Write the data out again, word for word.

→ DATA SECTION:

☆ ☆ ☆ ☆ ☆ ☆ ☆

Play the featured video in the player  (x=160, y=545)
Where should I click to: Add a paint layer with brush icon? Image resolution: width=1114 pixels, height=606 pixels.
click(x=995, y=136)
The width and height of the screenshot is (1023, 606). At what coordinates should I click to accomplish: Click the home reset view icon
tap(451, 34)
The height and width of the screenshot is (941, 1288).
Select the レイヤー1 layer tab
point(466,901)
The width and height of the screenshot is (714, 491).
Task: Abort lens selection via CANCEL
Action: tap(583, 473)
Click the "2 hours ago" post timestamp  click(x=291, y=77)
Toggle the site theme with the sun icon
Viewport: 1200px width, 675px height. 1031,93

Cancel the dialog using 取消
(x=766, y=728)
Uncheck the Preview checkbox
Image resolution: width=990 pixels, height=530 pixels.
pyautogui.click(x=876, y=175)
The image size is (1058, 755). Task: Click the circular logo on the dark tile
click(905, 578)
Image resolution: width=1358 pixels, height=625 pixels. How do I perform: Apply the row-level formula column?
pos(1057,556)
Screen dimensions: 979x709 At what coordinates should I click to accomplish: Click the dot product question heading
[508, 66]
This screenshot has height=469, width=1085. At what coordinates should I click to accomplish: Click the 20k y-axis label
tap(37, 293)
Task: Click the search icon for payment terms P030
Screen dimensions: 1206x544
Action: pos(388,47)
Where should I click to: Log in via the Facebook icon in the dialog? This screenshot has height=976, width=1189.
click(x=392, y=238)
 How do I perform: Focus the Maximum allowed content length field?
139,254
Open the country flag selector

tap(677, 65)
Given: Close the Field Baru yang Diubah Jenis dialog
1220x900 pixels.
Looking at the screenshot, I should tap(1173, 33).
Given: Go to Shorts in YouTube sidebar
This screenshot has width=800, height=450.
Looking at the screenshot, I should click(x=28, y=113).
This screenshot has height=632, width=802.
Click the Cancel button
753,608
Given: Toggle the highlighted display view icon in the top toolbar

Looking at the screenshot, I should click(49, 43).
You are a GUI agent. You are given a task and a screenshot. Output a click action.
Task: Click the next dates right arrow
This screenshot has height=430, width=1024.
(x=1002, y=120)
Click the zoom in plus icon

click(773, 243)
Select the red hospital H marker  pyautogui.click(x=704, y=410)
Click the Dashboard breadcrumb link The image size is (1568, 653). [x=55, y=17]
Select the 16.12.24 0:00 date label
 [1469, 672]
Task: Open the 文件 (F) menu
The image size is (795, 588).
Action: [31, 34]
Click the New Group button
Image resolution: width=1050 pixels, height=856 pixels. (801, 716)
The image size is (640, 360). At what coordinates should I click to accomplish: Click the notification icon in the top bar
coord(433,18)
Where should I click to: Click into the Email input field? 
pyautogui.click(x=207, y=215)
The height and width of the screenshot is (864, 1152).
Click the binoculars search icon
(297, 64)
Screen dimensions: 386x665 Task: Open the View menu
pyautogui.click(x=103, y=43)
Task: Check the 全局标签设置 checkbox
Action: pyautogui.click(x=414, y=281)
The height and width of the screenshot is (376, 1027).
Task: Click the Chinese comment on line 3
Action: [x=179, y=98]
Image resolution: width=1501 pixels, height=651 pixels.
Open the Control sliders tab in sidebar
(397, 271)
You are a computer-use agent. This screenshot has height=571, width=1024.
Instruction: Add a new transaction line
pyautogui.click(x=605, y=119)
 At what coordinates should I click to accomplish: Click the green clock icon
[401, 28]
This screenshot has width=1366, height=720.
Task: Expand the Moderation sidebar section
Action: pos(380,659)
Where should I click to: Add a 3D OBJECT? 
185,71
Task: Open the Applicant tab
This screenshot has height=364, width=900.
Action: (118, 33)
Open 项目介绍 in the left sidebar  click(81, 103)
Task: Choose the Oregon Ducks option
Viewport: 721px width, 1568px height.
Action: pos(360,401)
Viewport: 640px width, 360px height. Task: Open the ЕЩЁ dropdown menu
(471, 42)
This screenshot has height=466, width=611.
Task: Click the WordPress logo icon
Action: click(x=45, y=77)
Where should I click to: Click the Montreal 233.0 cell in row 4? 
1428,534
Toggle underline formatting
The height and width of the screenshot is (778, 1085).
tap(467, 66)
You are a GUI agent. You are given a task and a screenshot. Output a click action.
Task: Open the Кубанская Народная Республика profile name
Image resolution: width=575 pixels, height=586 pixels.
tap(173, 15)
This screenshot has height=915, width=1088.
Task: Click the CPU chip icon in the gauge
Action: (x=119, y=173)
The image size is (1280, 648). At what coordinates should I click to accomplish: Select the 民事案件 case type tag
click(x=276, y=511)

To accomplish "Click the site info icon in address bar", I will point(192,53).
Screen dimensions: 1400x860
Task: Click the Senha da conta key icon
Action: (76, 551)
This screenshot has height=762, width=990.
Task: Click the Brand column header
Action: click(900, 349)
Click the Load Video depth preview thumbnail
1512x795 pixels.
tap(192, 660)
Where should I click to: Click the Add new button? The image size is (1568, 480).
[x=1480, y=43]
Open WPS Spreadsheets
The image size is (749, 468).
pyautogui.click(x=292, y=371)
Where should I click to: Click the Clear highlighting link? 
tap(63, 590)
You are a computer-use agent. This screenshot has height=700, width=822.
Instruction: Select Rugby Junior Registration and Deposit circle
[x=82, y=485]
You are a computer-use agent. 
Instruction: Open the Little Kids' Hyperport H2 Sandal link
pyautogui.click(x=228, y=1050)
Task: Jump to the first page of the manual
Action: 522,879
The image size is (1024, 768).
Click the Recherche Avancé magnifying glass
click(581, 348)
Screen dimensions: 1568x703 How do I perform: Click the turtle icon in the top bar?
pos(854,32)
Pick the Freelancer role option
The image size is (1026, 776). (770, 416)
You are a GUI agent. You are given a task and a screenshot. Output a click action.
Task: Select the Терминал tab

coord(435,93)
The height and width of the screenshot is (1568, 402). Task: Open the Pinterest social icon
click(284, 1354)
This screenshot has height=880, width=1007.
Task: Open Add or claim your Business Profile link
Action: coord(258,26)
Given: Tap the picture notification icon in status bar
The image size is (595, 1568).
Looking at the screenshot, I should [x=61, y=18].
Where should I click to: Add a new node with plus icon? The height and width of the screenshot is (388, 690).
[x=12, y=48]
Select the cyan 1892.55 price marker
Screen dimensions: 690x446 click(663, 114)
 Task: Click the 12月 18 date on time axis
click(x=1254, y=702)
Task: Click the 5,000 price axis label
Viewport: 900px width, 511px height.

☆ ☆ ☆ ☆ ☆ ☆ ☆

→ EXERCISE SOLUTION:
Play the featured video in the player  (x=160, y=545)
Where should I click to: Add a paint layer with brush icon? Image resolution: width=1114 pixels, height=606 pixels.
click(x=995, y=136)
The width and height of the screenshot is (1023, 606). At what coordinates should I click to accomplish: Click the home reset view icon
tap(451, 34)
The height and width of the screenshot is (941, 1288).
Select the レイヤー1 layer tab
point(466,901)
The width and height of the screenshot is (714, 491).
Task: Abort lens selection via CANCEL
Action: tap(583, 473)
Click the "2 hours ago" post timestamp  click(x=291, y=77)
Toggle the site theme with the sun icon
Viewport: 1200px width, 675px height. 1031,93

Cancel the dialog using 取消
(x=766, y=728)
Uncheck the Preview checkbox
Image resolution: width=990 pixels, height=530 pixels.
pyautogui.click(x=876, y=175)
The image size is (1058, 755). Task: Click the circular logo on the dark tile
click(905, 578)
Image resolution: width=1358 pixels, height=625 pixels. How do I perform: Apply the row-level formula column?
pos(1057,556)
Screen dimensions: 979x709 At what coordinates should I click to accomplish: Click the dot product question heading
[508, 66]
This screenshot has height=469, width=1085. At what coordinates should I click to accomplish: Click the 20k y-axis label
tap(37, 293)
Task: Click the search icon for payment terms P030
Screen dimensions: 1206x544
Action: pos(388,47)
Where should I click to: Log in via the Facebook icon in the dialog? This screenshot has height=976, width=1189.
click(x=392, y=238)
 How do I perform: Focus the Maximum allowed content length field?
139,254
Open the country flag selector

tap(677, 65)
Given: Close the Field Baru yang Diubah Jenis dialog
1220x900 pixels.
Looking at the screenshot, I should tap(1173, 33).
Given: Go to Shorts in YouTube sidebar
This screenshot has width=800, height=450.
Looking at the screenshot, I should click(x=28, y=113).
This screenshot has height=632, width=802.
Click the Cancel button
753,608
Given: Toggle the highlighted display view icon in the top toolbar

Looking at the screenshot, I should click(49, 43).
You are a GUI agent. You are given a task and a screenshot. Output a click action.
Task: Click the next dates right arrow
This screenshot has height=430, width=1024.
(x=1002, y=120)
Click the zoom in plus icon

click(773, 243)
Select the red hospital H marker  pyautogui.click(x=704, y=410)
Click the Dashboard breadcrumb link The image size is (1568, 653). [x=55, y=17]
Select the 16.12.24 0:00 date label
 [1469, 672]
Task: Open the 文件 (F) menu
The image size is (795, 588).
Action: [31, 34]
Click the New Group button
Image resolution: width=1050 pixels, height=856 pixels. (801, 716)
The image size is (640, 360). At what coordinates should I click to accomplish: Click the notification icon in the top bar
coord(433,18)
Where should I click to: Click into the Email input field? 
pyautogui.click(x=207, y=215)
The height and width of the screenshot is (864, 1152).
Click the binoculars search icon
(297, 64)
Screen dimensions: 386x665 Task: Open the View menu
pyautogui.click(x=103, y=43)
Task: Check the 全局标签设置 checkbox
Action: pyautogui.click(x=414, y=281)
The height and width of the screenshot is (376, 1027).
Task: Click the Chinese comment on line 3
Action: [x=179, y=98]
Image resolution: width=1501 pixels, height=651 pixels.
Open the Control sliders tab in sidebar
(397, 271)
You are a computer-use agent. This screenshot has height=571, width=1024.
Instruction: Add a new transaction line
pyautogui.click(x=605, y=119)
 At what coordinates should I click to accomplish: Click the green clock icon
[401, 28]
This screenshot has width=1366, height=720.
Task: Expand the Moderation sidebar section
Action: pos(380,659)
Where should I click to: Add a 3D OBJECT? 
185,71
Task: Open the Applicant tab
This screenshot has height=364, width=900.
Action: (118, 33)
Open 项目介绍 in the left sidebar  click(81, 103)
Task: Choose the Oregon Ducks option
Viewport: 721px width, 1568px height.
Action: pos(360,401)
Viewport: 640px width, 360px height. Task: Open the ЕЩЁ dropdown menu
(471, 42)
This screenshot has height=466, width=611.
Task: Click the WordPress logo icon
Action: click(x=45, y=77)
Where should I click to: Click the Montreal 233.0 cell in row 4? 
1428,534
Toggle underline formatting
The height and width of the screenshot is (778, 1085).
tap(467, 66)
You are a GUI agent. You are given a task and a screenshot. Output a click action.
Task: Open the Кубанская Народная Республика profile name
Image resolution: width=575 pixels, height=586 pixels.
tap(173, 15)
This screenshot has height=915, width=1088.
Task: Click the CPU chip icon in the gauge
Action: (x=119, y=173)
The image size is (1280, 648). At what coordinates should I click to accomplish: Select the 民事案件 case type tag
click(x=276, y=511)

To accomplish "Click the site info icon in address bar", I will point(192,53).
Screen dimensions: 1400x860
Task: Click the Senha da conta key icon
Action: (76, 551)
This screenshot has height=762, width=990.
Task: Click the Brand column header
Action: click(900, 349)
Click the Load Video depth preview thumbnail
1512x795 pixels.
tap(192, 660)
Where should I click to: Click the Add new button? The image size is (1568, 480).
[x=1480, y=43]
Open WPS Spreadsheets
The image size is (749, 468).
pyautogui.click(x=292, y=371)
Where should I click to: Click the Clear highlighting link? 
tap(63, 590)
You are a computer-use agent. This screenshot has height=700, width=822.
Instruction: Select Rugby Junior Registration and Deposit circle
[x=82, y=485]
You are a computer-use agent. 
Instruction: Open the Little Kids' Hyperport H2 Sandal link
pyautogui.click(x=228, y=1050)
Task: Jump to the first page of the manual
Action: 522,879
The image size is (1024, 768).
Click the Recherche Avancé magnifying glass
click(581, 348)
Screen dimensions: 1568x703 How do I perform: Click the turtle icon in the top bar?
pos(854,32)
Pick the Freelancer role option
The image size is (1026, 776). (770, 416)
You are a GUI agent. You are given a task and a screenshot. Output a click action.
Task: Select the Терминал tab

coord(435,93)
The height and width of the screenshot is (1568, 402). Task: Open the Pinterest social icon
click(284, 1354)
This screenshot has height=880, width=1007.
Task: Open Add or claim your Business Profile link
Action: coord(258,26)
Given: Tap the picture notification icon in status bar
The image size is (595, 1568).
Looking at the screenshot, I should [x=61, y=18].
Where should I click to: Add a new node with plus icon? The height and width of the screenshot is (388, 690).
[x=12, y=48]
Select the cyan 1892.55 price marker
Screen dimensions: 690x446 click(663, 114)
 Task: Click the 12月 18 date on time axis
click(x=1254, y=702)
Task: Click the 5,000 price axis label
Viewport: 900px width, 511px height.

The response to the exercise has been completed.